May 22, 2013
Timerman in the dark
The Foreign Ministry, through its minister Héctor Timerman, yesterday got itself into a diplomatic muddle through a baffling series of statements regarding a letter sent by the EU last week.
The letter, signed by EU Trade Commissioner Karel de Gucht, expressed the latter body’s “serious concern” after President Cristina Fernández de Kirchner announced the expropriation of Repsol’s 51 percent shares in YPF last Monday.
According to Timerman, who arrived off a plane from Italy yesterday morning, no letter had been received.Furthermore, continued the Foreign Minister, “we are used to the European Union making announcements that later fail to materialize.”
However, this statement was later proved to be incorrect, as the letter had been delivered at the Foreign Ministry at midday on April 19, while Timerman was in Europe. The letter was also delivered to Industry Minister Débora Giorgi and Economy Minister Hérnan Lorenzino, neither of whom denied having received the letter.

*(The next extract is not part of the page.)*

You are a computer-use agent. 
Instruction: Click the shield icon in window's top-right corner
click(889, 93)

The Foreign Ministry yesterday eventually issued a correction, stating that a letter had been received, but only at midday yesterday.

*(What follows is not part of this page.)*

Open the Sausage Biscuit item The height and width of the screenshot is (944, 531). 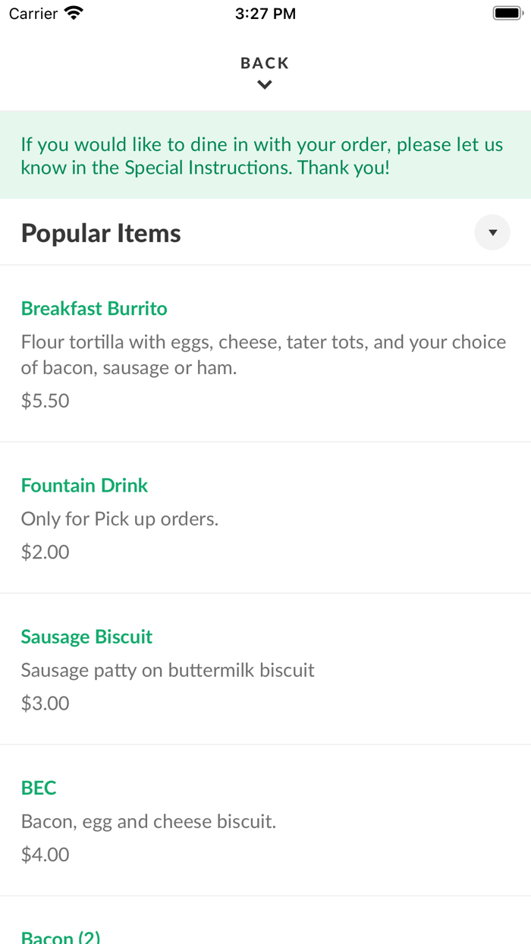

This again was revealed to be incorrect, as EU sources revealed to the Buenos Aires Herald yesterday that not only had the letter been delivered on Friday 19 at 12.25 pm, but that EU Ambassador Alfonso Diez Torres’s secretary had called following the delivery to confirm that the letter had been received.
As reported by the Buenos Aires Herald and various other media sources on the weekend, a copy of the letter was distributed to all nations participating in the G20 meeting in Washington DC, as well as a copy that was personally delivered to the Foreign Ministry.
Lorenzino represented Argentina at the meeting, and insisted at the meeting’s close that the issue had not been discussed.
“The high and increasing number of import-restricting measures implemented by the Argentine government in application of its discriminatory import-substitution policy is a cause of considerable concern,” wrote Commissioner De Gucht in the April 19 letter.
“You are certainly aware of the very serious legal considerations these measures raise from a World Trade Organization (WTO) perspective and the growing concern among WTO members affected by this policy, which is manifestly incompatible with WTO rules.”
Amid suggestions of frantic behind-the-scenes diplomacy between the Foreign Ministry and the EU embassy in Buenos Aires, in which Deputy Foreign Minister Eduardo Zuain was entrusted with calming the waters, rather than the minister himself, Timerman announced yesterday that he would analyze the letter before determining how to respond.
Meanwhile, a Spanish government representative stated yesterday that the EU was considering future measures against Argentina after its Secretary of State for European Affairs, Iñigo Méndez de Vigo, met with De Gucht in Brussels.
“The EU and particularly the commissioner (De Gucht) are studying the issue extremely carefully, in the knowledge of its political importance,” said the Spanish representative yesterday, adding that a proposed response would be defined “soon.”
In statements to the press, Iñigo Méndez de Vigo avoided referring to details about the proposed response, stating that it was important “not to rush” in defining a reaction that would “best favour” European interests as well as Argentines, “who are not to blame.”